English is a beautiful language! It is the language of the Kings James Version of the Bible. It is the language of Shakespeare. Then, why—oh, why can’t we spell?
Over the years of teaching my 7 children to write, I wonder if perhaps I have seen nearly every misspelling known to man. Tomorrow, friends, though, a lot . . . these common words can be quite challenging. I don’t claim to any system of success, but I do know that giving kids a memory clue can help a great deal! Here are just a few of the clues I have discovered that help my kids spell better:
If you break this word down into the original two words—to morrow—it is a lot easier for kids to remember. I tell them, “We are looking to (towards) the morrow (next day).” Once you realize the meaning, you aren’t tempted to double the m which is the most common misspelling.
I say, “A friend is a friend to the end”. Circle the word end within the word friend. Once a child sees the word end, that word is generally mastered.
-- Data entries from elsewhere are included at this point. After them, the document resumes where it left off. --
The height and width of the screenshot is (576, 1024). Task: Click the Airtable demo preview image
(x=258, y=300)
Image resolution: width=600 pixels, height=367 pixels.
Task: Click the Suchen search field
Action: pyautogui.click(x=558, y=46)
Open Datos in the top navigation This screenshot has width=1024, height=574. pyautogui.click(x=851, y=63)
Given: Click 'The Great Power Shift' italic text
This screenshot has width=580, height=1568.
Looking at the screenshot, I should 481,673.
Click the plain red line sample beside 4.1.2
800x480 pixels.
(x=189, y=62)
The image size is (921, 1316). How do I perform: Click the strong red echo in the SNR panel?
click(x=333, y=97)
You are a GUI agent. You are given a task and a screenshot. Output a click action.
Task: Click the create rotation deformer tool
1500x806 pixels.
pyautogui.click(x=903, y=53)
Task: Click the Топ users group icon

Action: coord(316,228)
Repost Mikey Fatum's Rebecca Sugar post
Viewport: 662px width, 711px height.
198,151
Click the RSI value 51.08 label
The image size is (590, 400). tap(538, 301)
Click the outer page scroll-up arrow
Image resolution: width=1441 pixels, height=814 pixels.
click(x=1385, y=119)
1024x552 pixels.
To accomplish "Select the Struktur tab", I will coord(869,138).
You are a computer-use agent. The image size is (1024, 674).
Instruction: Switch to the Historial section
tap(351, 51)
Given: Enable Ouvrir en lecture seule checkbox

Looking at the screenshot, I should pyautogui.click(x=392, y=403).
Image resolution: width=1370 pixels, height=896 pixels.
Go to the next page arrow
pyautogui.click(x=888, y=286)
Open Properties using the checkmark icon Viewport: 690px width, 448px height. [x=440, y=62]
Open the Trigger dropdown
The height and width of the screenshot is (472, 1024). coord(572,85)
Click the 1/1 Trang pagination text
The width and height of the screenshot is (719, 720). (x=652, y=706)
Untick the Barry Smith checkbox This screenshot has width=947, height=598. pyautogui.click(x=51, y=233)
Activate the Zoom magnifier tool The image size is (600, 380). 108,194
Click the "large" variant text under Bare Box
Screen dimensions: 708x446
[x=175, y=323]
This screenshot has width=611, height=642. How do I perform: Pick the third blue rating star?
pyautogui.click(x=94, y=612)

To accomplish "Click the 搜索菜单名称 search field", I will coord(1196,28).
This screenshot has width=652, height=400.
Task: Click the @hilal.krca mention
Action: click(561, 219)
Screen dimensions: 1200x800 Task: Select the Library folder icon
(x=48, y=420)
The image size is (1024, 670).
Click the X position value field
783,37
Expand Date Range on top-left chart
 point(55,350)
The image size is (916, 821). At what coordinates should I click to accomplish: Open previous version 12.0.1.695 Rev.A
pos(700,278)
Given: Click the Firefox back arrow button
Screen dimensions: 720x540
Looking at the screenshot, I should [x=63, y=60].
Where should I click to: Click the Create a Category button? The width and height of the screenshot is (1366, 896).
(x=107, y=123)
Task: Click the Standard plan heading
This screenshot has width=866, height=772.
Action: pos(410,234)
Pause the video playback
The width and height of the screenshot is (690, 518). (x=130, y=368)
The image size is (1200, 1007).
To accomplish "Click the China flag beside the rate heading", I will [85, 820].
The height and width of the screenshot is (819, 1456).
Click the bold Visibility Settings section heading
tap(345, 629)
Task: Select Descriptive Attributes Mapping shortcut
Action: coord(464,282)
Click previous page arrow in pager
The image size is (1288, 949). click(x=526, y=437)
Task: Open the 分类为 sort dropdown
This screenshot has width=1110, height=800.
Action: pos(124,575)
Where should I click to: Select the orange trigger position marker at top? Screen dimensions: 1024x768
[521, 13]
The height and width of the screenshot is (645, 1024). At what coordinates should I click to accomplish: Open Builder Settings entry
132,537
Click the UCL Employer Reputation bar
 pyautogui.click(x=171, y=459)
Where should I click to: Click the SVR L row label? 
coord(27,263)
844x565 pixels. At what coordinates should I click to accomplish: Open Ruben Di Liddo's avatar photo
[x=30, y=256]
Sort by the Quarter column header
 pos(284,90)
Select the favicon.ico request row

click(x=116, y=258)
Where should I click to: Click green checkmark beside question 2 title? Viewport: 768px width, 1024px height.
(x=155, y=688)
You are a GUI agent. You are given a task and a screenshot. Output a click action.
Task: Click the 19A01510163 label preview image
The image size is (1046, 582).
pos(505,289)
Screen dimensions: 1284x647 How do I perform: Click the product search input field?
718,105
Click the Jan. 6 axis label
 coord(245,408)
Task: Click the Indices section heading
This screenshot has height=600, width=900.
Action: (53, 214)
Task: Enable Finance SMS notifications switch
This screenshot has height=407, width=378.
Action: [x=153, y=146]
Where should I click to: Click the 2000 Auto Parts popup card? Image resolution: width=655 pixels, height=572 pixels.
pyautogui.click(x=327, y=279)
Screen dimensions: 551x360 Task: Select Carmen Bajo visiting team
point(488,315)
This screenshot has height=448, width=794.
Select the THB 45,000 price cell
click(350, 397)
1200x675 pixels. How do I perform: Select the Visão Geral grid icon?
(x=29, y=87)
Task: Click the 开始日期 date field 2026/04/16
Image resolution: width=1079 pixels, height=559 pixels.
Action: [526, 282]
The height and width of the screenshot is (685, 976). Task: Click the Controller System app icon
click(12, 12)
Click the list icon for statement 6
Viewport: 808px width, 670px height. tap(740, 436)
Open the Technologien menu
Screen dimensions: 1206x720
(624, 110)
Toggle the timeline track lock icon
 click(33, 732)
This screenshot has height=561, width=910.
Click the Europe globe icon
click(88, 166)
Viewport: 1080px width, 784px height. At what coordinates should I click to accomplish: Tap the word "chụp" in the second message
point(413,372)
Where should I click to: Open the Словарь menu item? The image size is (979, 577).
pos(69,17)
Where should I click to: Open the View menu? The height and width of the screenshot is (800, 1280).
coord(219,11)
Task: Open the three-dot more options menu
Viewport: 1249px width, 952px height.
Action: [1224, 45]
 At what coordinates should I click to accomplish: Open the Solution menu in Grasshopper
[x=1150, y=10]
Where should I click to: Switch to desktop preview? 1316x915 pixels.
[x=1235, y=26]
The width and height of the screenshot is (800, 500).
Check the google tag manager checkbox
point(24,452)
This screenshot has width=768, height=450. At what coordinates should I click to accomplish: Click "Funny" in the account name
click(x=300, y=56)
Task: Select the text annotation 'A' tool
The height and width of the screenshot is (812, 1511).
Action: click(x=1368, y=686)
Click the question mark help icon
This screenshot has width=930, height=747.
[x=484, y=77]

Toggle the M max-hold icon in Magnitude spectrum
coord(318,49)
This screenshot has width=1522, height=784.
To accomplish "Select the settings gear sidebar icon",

though-dough + rough-tough-enough
Though the dough
Is rough and tough enough,
We’ll still have bread.
These crazy words are all spelled the same, but not pronounced the same. If you can teach your child the ough spelling, then this little chant will keep things straight.
I teach this goofy letter combination by drawing a big eye around it:
Now these words are easier to spell and remember:
sigh, nigh, light, night, sight, fight, might, tight, right, fright, blight . . .
a lot, all right
These are both two words! Now, you have it! Don’t combine them into alot or alright. Those are misspelled!
We go to get her to be together.
to get her = together
Pronounce this word to your children and they’ll spell it right: to-get-her
There’s a rat in separate. Can you see it?
Whenever you begin to write the word separate, say the little sentence and write a rat and you won’t misspell it!